That dark theme is fire: Prometheus unveils dark mode for the photophobic

That dark theme is fire: Prometheus unveils dark mode for the photophobic

Open source monitoring system Prometheus has hit version 2.27, with the new release providing service discovery and security features, while also giving the tool what every dev’s looking for: a dark mode.

Users are therefore able to switch between the default light UI, a dark one, or an auto setting, which then uses the preferences set in the browser to decide how to present Prometheus. A smaller UI enhancement can also be found in the time range as additional range step sizes of 16 and 26 weeks should give teams a bit more flexibility when checking system behaviour.

Prometheus 2.27 has been fitted with service discovery features for AWS Lightsail and Docker (for scenarios that don’t use Docker Swarm) and allows for use of OAuth 2.0 anywhere an HTTP client is used. A new experimental feature adds exemplar remote write capabilities to the system, though this currently needs explicit activation.

Promtool has meanwhile learned to retroactively evaluate rules, so that new recording rule expressions can be evaluated against old Prometheus data. The result can then be used to create interim dashboards that allow full range querying without too much configuration work until there is new data available. 

Teams working with small Prometheus instances will be happy to learn that v2.27 now allows them to control the maximal chunk size of blocks in the time series database (TSDB) by using the –storage.tsdb.max-block-chunk-segment-size flag. 

Bug fixes that made it into the release include tweaks to have TSDB not panic when very large records are written to the WAL or mmaped memory is referenced after the file is closed.
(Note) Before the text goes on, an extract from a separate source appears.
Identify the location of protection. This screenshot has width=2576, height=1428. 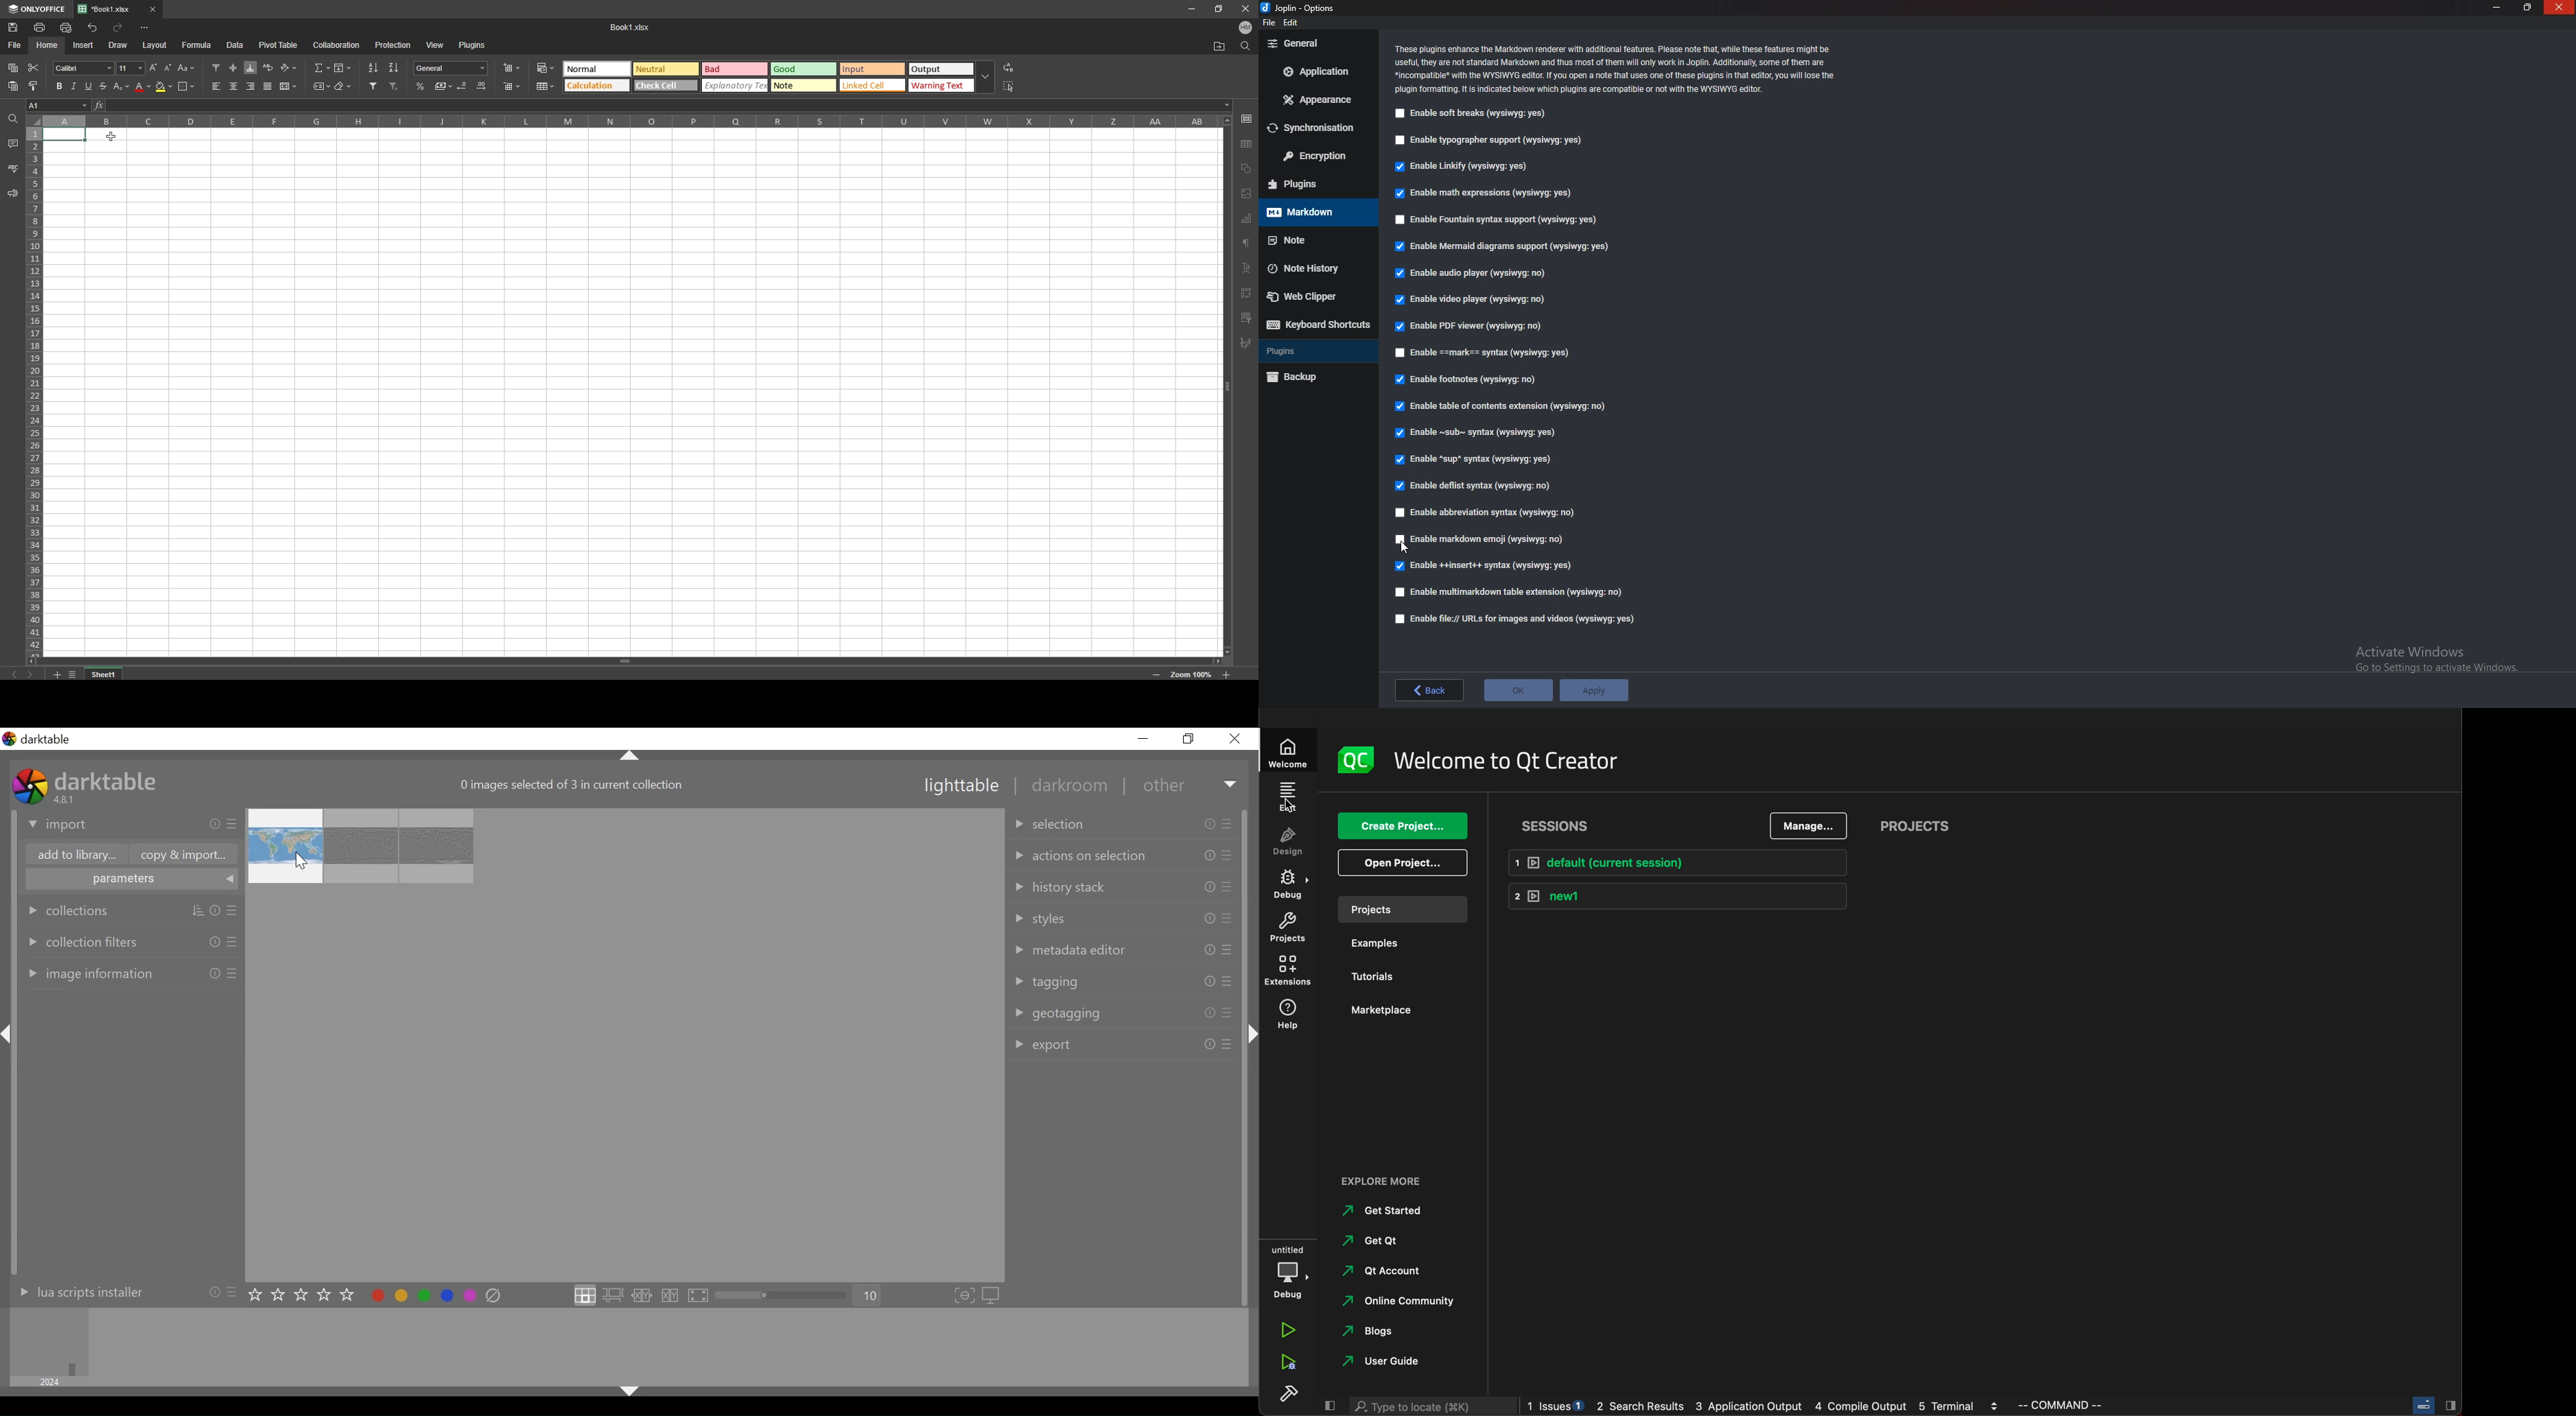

Details are available in the project’s repository.

The Prometheus team recently also updated its blackbox exporter, a tool to probe endpoints, to version 0.19. The new version is the first to include experimental OAuth2 support when probing HTTP and comes with TLS and basic authentication enabled. The exporter now also knows how to decompress HTTP responses which should make it easier to use in certain scenarios, and sports a health endpoint and a metric for unknown probes.

Last week, the Prometheus project announced a Prometheus Conformance Programme to foster interoperability and innovation. It currently offers compliance tests for three components and awaits formal approval by the Cloud Native Computing Foundation’s Governing Board, since Prometheus is part of the foundation’s portfolio.